WRITTEN TASKS —
1 - Answer these questions using the farm blog:
(a) Which calf still has a heat light in its stall?
(b) How long until Annabelle is due to calve?
(c) For how many days did the writer spend almost entire days in bed?
2 - List every cow or calf that the farm blog mentions by name.
3 - Carry the farm blog forward from its final sentence.

Saturday, January 23, 2016

Excessive Cow Selfies

I do take lots of cow selfies. I can't help it, really.

One of the benefits of having milk cows free range all over the property is that we get to know them very well. They have personalities and they know their names.

                                                       *Lucy is doing quite well!!!*

It feels very natural to snap a picture with my favorite farm animals.
They follow us around everywhere and we are able to notice more quickly when something is *off* or they don't feel themselves.

This morning we woke up to a very slight covering of snow on the ground combined with some ice. The wind is gusty and brutal, especially for a Georgia farmer.

                                                *Annabelle is due to calve in 2 months!!!!*

The chores today included extra food for everyone and knocking the ice off the water troughs and dishes. We milked the cows and made sure everyone was present and receiving a good scratch under the chin.

The calves spent each night locked up in a barn stall and the youngest, Red, still has a heat light in his stall. The babies did fine overnight but were happy to see us this morning.

                                         *Annie has grown a ton! She will be a great Angus mama one day!*

The big cows decided to cram themselves under the back deck and next to the basement door. I suppose that was a nice wind break for them, but it did mean we had to shovel cow patties off the concrete and around the door.

Now that most of the chores are done, we can spend the day inside and warm. I have chili cooking and brownies are baking. The dogs are sleeping on any soft rug or bed they can and I am hoping to sew today.

                 * I decided to burn feed bags and now the cows are thinking of making S'mores*

Everyone stay warm!
Happy Weekend Ya'll!!

Wednesday, January 20, 2016

That Cold

That dreaded cold.

Usually I can shake it off in a few days...but not this time. I literally spent almost my entire days in bed for 7 days!
Then I attempted to be better and  act myself for another 3 days, failing miserably. I would manage to make it until about 2 pm and then have to crawl into bed and take a long nap.

RECORDS PROVIDED —
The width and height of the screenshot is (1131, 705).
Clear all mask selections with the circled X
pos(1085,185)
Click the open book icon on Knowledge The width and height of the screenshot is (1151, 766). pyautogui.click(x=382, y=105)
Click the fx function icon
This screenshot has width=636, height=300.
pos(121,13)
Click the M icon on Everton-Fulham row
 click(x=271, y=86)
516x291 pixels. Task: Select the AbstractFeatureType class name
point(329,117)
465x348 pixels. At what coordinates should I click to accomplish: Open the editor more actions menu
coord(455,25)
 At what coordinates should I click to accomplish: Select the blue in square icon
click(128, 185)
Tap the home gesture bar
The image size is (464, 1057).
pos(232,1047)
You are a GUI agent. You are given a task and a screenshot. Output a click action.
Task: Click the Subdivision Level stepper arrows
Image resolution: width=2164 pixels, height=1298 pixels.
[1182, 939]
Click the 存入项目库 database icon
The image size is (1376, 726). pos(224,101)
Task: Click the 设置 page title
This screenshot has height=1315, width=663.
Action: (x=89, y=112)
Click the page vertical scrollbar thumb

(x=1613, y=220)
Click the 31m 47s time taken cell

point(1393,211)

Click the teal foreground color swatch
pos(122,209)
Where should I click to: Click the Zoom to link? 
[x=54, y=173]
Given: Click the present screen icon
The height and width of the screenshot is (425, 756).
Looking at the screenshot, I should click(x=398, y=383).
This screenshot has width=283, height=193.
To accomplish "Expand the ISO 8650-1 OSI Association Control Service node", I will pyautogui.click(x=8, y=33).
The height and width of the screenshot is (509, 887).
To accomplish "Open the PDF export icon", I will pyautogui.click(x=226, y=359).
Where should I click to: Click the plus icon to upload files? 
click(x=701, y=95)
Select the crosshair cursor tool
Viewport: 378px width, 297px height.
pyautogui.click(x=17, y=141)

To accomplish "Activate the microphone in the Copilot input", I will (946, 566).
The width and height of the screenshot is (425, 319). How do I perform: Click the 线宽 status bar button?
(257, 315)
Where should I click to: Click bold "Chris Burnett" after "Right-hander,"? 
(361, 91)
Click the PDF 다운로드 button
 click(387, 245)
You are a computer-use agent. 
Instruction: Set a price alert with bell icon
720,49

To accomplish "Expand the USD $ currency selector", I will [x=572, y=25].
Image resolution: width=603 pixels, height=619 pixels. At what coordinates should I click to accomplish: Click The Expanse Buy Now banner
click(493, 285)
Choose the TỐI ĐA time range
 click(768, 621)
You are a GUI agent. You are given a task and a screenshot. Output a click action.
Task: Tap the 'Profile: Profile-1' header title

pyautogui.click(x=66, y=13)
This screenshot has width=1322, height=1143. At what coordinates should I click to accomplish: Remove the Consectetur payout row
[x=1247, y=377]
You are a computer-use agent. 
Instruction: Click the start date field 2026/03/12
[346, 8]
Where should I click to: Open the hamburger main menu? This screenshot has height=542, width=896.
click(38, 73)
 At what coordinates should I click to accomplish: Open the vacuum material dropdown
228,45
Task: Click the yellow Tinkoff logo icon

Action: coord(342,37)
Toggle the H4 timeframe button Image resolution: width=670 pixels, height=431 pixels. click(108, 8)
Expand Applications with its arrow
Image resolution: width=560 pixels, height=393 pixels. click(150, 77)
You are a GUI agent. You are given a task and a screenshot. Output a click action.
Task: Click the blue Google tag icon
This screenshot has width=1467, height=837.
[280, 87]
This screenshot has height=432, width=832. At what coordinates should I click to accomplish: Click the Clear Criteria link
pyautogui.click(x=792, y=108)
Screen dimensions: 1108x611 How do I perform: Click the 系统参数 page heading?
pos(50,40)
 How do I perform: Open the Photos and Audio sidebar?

TASK ANSWERS —
1 -
(a) Red
(b) 2 months
(c) 7 days

2 - Lucy, Annabelle, Red, Annie

3 -
Needless to say, not much happened here for a couple of weeks other than the basics. I am ever so grateful that Indiana can manage the cows and did ALL my milking while I was inside a warm house.

My ambitious list of projects and activities have been pushed aside until I get my house back in order and school work caught up.

Today we had hoped to see some snow. Yes I hoped for the white stuff. If it is going to be cold, at least give us something pretty outside.

Instead we got sleet and rain. Unfortunately there are several more weeks of winter, so we might still get some snow...a rare sight in Georgia.

We had issues this morning with the milk pump being frozen. Literally, it froze up. Indiana and I found a brood lamp and hung it above the pump to keep it warm tonight. Tomorrow it should work more smoothly.

This winter we have really gone through the hay! I am hoping we can last winter, but we might find ourselves buying some hay from a farmer down the road.
I have been trying to keep the girls extra full and Lucy is starting to look and act more like herself.

We spent a great deal of time outside today moving the hens and breaking ice in water troughs. I admit that it felt good to be back outside and helping with chores. Life is getting back to normal around here.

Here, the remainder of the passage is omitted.